Items on target coordinates:
• • • •
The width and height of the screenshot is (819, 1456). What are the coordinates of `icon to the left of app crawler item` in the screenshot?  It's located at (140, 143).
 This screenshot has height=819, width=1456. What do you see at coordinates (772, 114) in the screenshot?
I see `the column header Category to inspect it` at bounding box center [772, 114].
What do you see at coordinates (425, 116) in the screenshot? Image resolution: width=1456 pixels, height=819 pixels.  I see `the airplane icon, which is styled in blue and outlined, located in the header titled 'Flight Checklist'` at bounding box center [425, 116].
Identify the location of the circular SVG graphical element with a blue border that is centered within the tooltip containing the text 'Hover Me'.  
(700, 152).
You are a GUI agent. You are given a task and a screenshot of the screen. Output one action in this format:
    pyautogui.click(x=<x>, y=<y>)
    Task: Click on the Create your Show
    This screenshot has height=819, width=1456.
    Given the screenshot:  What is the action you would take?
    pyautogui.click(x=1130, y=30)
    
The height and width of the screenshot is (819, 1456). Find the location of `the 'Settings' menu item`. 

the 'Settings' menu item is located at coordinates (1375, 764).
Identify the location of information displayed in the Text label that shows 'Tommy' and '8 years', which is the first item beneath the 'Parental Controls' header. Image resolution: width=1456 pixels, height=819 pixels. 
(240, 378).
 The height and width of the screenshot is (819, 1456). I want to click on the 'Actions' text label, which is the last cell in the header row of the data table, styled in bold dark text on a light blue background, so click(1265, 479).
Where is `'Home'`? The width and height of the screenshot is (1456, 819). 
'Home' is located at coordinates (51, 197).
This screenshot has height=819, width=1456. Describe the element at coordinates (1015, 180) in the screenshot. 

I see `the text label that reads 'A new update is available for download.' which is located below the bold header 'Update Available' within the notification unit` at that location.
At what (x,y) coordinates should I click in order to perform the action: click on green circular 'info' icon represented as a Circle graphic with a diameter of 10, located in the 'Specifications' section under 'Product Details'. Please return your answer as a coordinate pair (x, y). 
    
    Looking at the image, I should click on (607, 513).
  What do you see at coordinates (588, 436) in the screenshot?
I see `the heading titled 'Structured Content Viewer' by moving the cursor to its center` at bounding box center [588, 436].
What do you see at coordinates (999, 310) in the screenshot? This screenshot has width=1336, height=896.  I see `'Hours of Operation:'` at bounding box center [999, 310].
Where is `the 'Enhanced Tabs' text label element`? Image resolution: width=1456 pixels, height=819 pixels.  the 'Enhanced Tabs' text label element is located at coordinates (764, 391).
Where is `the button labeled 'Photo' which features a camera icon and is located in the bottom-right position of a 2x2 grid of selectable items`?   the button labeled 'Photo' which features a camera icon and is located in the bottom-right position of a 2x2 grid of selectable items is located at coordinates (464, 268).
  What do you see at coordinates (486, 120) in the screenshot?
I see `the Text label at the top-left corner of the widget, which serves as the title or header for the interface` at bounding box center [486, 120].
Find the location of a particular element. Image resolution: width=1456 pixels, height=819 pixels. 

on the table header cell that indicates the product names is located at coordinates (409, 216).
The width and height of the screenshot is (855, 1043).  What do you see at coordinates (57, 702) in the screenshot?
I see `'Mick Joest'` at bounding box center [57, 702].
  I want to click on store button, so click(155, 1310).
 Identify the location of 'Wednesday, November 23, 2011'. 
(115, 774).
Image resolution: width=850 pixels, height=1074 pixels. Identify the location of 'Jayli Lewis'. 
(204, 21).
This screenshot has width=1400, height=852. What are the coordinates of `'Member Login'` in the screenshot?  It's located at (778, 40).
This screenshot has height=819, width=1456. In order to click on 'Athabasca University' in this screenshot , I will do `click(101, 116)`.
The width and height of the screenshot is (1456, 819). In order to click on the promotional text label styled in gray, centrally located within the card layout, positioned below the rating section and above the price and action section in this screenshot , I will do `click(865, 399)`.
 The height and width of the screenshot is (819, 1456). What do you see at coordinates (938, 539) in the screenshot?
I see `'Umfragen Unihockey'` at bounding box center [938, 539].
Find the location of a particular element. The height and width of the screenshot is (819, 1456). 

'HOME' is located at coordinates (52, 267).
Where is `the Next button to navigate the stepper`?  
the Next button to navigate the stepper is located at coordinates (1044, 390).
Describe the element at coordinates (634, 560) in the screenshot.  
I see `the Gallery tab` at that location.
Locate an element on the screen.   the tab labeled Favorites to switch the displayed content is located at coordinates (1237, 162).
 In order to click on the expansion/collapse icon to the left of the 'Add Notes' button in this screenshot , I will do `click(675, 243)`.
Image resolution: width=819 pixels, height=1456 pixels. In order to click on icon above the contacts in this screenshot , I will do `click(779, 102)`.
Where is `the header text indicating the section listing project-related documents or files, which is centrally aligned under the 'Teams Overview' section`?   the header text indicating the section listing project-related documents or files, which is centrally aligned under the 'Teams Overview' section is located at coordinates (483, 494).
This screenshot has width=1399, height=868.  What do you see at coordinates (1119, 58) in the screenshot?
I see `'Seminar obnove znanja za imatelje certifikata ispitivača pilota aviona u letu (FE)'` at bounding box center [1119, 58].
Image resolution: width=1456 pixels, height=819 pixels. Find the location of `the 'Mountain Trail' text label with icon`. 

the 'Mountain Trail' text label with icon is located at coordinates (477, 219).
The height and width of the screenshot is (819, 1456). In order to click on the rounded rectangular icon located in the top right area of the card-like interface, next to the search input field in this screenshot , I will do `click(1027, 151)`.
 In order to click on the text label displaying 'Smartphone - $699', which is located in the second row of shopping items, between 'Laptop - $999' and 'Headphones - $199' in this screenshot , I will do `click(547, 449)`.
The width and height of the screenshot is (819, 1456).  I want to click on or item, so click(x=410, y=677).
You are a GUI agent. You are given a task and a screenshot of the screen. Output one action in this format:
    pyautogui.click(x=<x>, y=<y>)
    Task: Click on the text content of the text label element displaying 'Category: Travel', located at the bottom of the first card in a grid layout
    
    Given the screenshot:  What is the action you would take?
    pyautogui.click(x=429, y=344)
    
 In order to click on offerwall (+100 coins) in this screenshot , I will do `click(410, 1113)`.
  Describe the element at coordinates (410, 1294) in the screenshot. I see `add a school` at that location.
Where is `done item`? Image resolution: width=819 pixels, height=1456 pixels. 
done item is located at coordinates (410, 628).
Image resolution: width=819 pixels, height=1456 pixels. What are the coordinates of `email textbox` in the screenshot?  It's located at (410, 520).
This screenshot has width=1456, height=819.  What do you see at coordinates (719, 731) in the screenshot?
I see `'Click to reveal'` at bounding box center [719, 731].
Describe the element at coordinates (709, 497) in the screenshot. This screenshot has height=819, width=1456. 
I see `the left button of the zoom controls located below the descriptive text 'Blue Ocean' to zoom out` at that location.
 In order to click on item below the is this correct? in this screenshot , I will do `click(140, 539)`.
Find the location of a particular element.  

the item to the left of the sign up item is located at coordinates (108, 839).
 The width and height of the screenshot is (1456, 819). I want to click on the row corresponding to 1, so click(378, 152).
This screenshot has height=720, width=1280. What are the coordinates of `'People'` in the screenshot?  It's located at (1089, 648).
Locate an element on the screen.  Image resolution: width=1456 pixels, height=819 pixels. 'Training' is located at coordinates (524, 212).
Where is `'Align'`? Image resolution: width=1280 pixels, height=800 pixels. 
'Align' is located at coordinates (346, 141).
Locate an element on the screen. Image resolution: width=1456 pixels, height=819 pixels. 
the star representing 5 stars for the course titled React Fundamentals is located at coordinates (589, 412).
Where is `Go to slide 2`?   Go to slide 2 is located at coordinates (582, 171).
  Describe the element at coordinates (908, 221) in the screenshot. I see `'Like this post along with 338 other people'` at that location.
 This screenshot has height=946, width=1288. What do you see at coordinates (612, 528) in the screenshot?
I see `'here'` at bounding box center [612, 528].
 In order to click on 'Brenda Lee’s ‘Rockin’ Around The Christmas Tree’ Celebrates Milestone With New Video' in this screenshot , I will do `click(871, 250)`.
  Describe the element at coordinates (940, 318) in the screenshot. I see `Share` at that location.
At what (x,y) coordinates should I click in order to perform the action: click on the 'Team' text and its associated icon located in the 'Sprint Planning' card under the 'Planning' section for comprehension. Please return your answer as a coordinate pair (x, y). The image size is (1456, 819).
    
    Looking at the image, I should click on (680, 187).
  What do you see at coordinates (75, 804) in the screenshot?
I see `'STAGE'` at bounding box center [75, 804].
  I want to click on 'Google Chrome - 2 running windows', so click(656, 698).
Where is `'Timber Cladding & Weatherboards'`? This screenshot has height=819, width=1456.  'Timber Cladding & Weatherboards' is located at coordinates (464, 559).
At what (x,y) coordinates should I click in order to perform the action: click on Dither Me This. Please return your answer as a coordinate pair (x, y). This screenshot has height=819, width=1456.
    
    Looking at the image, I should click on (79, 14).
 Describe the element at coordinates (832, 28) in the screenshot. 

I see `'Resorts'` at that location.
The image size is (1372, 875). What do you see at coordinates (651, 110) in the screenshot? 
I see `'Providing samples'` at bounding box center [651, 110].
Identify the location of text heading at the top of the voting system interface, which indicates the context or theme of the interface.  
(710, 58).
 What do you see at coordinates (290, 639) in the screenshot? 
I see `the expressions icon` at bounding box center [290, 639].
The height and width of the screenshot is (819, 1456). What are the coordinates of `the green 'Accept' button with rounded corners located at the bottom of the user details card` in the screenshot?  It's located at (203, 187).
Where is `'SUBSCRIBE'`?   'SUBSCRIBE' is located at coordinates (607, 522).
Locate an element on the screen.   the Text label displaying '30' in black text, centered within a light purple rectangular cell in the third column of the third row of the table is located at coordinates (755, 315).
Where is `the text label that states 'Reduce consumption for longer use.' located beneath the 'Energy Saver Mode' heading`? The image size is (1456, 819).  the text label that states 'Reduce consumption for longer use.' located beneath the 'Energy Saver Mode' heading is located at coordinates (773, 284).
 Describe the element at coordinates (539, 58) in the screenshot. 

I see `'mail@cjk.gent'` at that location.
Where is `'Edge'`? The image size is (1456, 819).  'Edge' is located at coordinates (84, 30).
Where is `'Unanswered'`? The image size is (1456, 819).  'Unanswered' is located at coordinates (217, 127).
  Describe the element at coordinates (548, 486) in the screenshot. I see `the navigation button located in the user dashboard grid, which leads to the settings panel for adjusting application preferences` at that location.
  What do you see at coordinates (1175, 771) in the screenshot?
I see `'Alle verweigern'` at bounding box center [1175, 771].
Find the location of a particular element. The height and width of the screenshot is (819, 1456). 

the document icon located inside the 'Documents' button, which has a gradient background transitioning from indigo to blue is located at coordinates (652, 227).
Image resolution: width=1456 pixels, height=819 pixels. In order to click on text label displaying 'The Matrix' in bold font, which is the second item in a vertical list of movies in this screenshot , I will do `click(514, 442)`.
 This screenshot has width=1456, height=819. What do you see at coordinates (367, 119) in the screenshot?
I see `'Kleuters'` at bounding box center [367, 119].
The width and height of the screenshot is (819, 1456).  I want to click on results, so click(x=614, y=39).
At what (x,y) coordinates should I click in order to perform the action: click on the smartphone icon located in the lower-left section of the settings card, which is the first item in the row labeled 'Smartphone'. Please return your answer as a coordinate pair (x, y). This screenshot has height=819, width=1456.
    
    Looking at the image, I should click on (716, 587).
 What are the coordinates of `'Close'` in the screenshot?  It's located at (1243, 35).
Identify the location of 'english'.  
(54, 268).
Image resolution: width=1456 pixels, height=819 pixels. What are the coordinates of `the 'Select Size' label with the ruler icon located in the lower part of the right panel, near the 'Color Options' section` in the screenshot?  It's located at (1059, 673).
• • • •
_PROBLEM DESCRIPTION_: Quote the items word for word, from the start through the line containing "center [772, 114].", both ends inclusive.

_OUTPUT FOR THIS EXERCISE_:
The width and height of the screenshot is (819, 1456). What are the coordinates of `icon to the left of app crawler item` in the screenshot?  It's located at (140, 143).
 This screenshot has height=819, width=1456. What do you see at coordinates (772, 114) in the screenshot?
I see `the column header Category to inspect it` at bounding box center [772, 114].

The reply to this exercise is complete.